In late 2015, when the hype around blockchain was particularly intense, Diego Dal Canto dedicated many workday hours examining the technology’s potential impacts on the electric power industry. Dal Canto works in the Innovation department at Italy-based utility Enel and is always on the lookout for disruptive technologies.

“It was really hard to make sense of all these big statements that everybody was making about blockchain and how it will change everything,” said Dal Canto. “In 2017, the European Parliament published a report pointing to blockchain’s potentially profound impacts across society. This was a very strong statement from a reliable institution.”

In 2016, Enel formed an “Innovation Community” of 20 employees from different divisions to investigate blockchain and its potential benefits for the utility’s operations and customers. Enel participated in a blockchain working group formed under the European industry association Eurelectric as well as in EPRI’s Utility Blockchain Interest Group—involving nearly 70 U.S. and international utilities to share lessons and best practices and identify possible applications.

Enel was among the first members of the Enerchain project, which brought together more than 40 utilities to launch a blockchain-based wholesale energy trading platform. In 2018, Enerchain facilitated the first wholesale energy transaction using blockchain, including a deal for 5.95 gigawatt-hours of natural gas–fired power generation between Enel’s Spanish subsidiary, Endesa, and the utility Gas Natural Fenosa, now known as Naturgy.

Even with all this attention and activity, blockchain’s future remains unclear. “In 2018, the Eurelectric working group published a couple of reports concluding that the technology is very immature and difficult to implement and scale in business applications,” said Dal Canto. “In 2019, we are still in the same limbo, though we continue to scout blockchain and have well-trained staff who are ready to move fast on the technology if needed.”

Enel’s position reflects the attitudes of many utilities toward blockchain technology—intense interest in its transformative potential, yet persistent uncertainty about its use and benefits.

Blockchain, also known as distributed ledger technology, is a collection of continuously growing records (bundled together in blocks) that are linked together and secured using cryptography.

What makes it a potentially disruptive technology is its ability to record transactions between parties in a secure, transparent, cost-efficient, and unmodifiable way. Its distributed nature means that a single authority doesn’t manage and control the transactions.

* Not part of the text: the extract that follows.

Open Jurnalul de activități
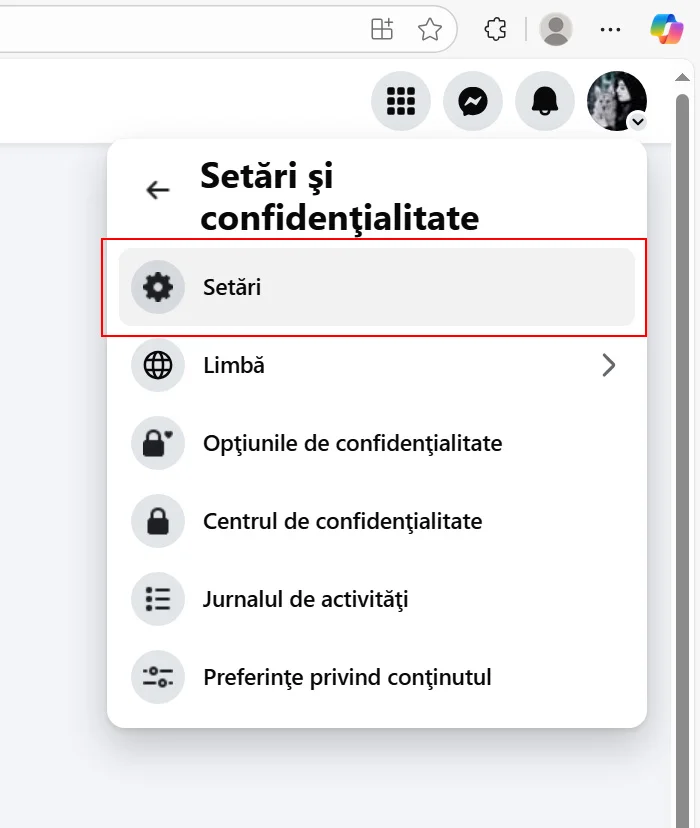Viewport: 700px width, 828px height. click(x=305, y=600)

“In the past with smart contracts, participants were locked into using a particular vendor’s system and needed to trust the vendor to keep the system secure,” said EPRI Senior Program Manager Gerald Gray. “Blockchain is a peer-to-peer network. A contract facilitated by blockchain is executed automatically when the terms are met. You have a buyer, a seller, a payment, and an exchange of goods. The advantage of blockchain is that you’re not locked into a vendor that may or may not be trustworthy. The potential downside is that you must trust a large, decentralized digital network to be secure. Blockchain networks may still be vulnerable to cyber attacks.”

A recent EPRI survey of blockchain-related activities and attitudes among 15 European and U.S. utilities and one U.S. regional transmission operator reveals intense interest and ongoing challenges to developing compelling business cases. Key insights:

  • Business model uncertainty and lack of standards are among the top reported barriers to blockchain investment.
  • The respondents singled out transactive energy as the most promising application.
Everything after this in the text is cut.